───── Data section
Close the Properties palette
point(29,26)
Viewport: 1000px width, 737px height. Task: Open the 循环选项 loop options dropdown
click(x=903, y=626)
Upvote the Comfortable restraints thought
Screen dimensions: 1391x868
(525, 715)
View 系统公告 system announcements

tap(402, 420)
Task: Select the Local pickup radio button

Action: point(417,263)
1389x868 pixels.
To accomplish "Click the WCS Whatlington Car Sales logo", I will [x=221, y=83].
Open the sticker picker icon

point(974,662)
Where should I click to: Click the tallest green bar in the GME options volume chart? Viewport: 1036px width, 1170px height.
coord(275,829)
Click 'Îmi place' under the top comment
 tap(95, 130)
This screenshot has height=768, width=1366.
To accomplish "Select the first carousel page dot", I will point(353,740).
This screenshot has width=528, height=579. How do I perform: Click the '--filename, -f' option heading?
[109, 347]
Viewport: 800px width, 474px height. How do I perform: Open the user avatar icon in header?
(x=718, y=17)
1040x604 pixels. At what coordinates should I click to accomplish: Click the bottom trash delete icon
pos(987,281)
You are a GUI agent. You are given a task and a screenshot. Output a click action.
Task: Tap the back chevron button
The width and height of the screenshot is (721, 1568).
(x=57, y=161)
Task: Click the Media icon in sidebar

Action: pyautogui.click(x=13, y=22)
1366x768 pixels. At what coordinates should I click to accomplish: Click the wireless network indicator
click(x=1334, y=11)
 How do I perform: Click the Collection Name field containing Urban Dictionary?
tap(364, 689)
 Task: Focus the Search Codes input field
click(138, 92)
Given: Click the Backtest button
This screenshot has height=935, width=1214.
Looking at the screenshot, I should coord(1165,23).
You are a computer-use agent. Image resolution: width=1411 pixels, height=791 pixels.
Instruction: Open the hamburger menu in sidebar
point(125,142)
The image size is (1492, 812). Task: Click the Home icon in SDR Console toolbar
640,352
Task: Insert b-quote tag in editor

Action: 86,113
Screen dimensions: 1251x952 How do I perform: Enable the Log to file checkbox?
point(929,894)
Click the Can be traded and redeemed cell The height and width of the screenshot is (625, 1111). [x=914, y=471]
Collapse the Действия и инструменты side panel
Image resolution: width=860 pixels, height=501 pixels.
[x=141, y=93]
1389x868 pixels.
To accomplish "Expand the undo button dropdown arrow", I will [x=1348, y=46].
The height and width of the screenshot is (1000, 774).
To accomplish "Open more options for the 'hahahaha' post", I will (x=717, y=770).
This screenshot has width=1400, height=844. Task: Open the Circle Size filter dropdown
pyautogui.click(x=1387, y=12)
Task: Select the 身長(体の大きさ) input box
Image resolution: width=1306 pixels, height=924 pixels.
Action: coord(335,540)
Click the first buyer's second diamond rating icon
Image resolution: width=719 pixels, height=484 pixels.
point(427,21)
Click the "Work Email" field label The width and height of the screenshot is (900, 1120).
──────────
> [Task]: Produce verbatim the lines starting at the one with "Task: Tap the back chevron button" and ending at the last line of the material, both ends included. Add no other line.

> [Written solution]:
Task: Tap the back chevron button
The width and height of the screenshot is (721, 1568).
(x=57, y=161)
Task: Click the Media icon in sidebar

Action: pyautogui.click(x=13, y=22)
1366x768 pixels. At what coordinates should I click to accomplish: Click the wireless network indicator
click(x=1334, y=11)
 How do I perform: Click the Collection Name field containing Urban Dictionary?
tap(364, 689)
 Task: Focus the Search Codes input field
click(138, 92)
Given: Click the Backtest button
This screenshot has height=935, width=1214.
Looking at the screenshot, I should coord(1165,23).
You are a computer-use agent. Image resolution: width=1411 pixels, height=791 pixels.
Instruction: Open the hamburger menu in sidebar
point(125,142)
The image size is (1492, 812). Task: Click the Home icon in SDR Console toolbar
640,352
Task: Insert b-quote tag in editor

Action: 86,113
Screen dimensions: 1251x952 How do I perform: Enable the Log to file checkbox?
point(929,894)
Click the Can be traded and redeemed cell The height and width of the screenshot is (625, 1111). [x=914, y=471]
Collapse the Действия и инструменты side panel
Image resolution: width=860 pixels, height=501 pixels.
[x=141, y=93]
1389x868 pixels.
To accomplish "Expand the undo button dropdown arrow", I will [x=1348, y=46].
The height and width of the screenshot is (1000, 774).
To accomplish "Open more options for the 'hahahaha' post", I will (x=717, y=770).
This screenshot has width=1400, height=844. Task: Open the Circle Size filter dropdown
pyautogui.click(x=1387, y=12)
Task: Select the 身長(体の大きさ) input box
Image resolution: width=1306 pixels, height=924 pixels.
Action: coord(335,540)
Click the first buyer's second diamond rating icon
Image resolution: width=719 pixels, height=484 pixels.
point(427,21)
Click the "Work Email" field label The width and height of the screenshot is (900, 1120).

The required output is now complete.